(Study material begins)
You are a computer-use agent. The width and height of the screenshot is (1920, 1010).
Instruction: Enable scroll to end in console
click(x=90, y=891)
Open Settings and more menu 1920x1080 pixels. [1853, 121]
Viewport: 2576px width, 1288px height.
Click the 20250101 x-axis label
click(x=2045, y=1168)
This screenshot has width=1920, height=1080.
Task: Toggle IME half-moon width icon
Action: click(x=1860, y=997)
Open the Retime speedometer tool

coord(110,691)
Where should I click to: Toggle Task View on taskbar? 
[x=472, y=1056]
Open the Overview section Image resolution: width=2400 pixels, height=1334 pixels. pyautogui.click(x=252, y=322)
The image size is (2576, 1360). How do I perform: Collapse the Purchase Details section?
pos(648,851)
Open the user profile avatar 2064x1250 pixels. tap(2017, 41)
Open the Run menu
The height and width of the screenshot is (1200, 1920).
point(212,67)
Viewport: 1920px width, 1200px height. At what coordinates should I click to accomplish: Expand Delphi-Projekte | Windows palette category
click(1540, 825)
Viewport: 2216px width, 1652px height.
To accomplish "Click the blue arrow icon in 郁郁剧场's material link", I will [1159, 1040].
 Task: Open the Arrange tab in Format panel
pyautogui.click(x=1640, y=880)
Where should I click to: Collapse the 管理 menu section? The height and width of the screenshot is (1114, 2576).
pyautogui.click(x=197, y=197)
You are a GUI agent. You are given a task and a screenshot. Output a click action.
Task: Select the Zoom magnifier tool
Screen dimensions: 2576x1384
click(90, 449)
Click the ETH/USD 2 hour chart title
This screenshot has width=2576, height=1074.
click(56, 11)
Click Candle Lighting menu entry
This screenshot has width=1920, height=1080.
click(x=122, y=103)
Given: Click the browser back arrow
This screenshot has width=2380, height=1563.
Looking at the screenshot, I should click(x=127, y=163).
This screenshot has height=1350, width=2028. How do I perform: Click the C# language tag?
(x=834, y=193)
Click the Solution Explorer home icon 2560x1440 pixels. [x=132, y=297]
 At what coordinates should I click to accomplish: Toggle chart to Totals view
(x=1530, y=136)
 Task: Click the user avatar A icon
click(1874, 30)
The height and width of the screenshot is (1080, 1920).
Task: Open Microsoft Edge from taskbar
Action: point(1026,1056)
(Study material ends)
• Task description: Set the lines down exactly, from the first line of the records to the line where "Given: Click the browser back arrow" appears, with both ends kept.

• Solution below:
You are a computer-use agent. The width and height of the screenshot is (1920, 1010).
Instruction: Enable scroll to end in console
click(x=90, y=891)
Open Settings and more menu 1920x1080 pixels. [1853, 121]
Viewport: 2576px width, 1288px height.
Click the 20250101 x-axis label
click(x=2045, y=1168)
This screenshot has width=1920, height=1080.
Task: Toggle IME half-moon width icon
Action: click(x=1860, y=997)
Open the Retime speedometer tool

coord(110,691)
Where should I click to: Toggle Task View on taskbar? 
[x=472, y=1056]
Open the Overview section Image resolution: width=2400 pixels, height=1334 pixels. pyautogui.click(x=252, y=322)
The image size is (2576, 1360). How do I perform: Collapse the Purchase Details section?
pos(648,851)
Open the user profile avatar 2064x1250 pixels. tap(2017, 41)
Open the Run menu
The height and width of the screenshot is (1200, 1920).
point(212,67)
Viewport: 1920px width, 1200px height. At what coordinates should I click to accomplish: Expand Delphi-Projekte | Windows palette category
click(1540, 825)
Viewport: 2216px width, 1652px height.
To accomplish "Click the blue arrow icon in 郁郁剧场's material link", I will [1159, 1040].
 Task: Open the Arrange tab in Format panel
pyautogui.click(x=1640, y=880)
Where should I click to: Collapse the 管理 menu section? The height and width of the screenshot is (1114, 2576).
pyautogui.click(x=197, y=197)
You are a GUI agent. You are given a task and a screenshot. Output a click action.
Task: Select the Zoom magnifier tool
Screen dimensions: 2576x1384
click(90, 449)
Click the ETH/USD 2 hour chart title
This screenshot has width=2576, height=1074.
click(56, 11)
Click Candle Lighting menu entry
This screenshot has width=1920, height=1080.
click(x=122, y=103)
Given: Click the browser back arrow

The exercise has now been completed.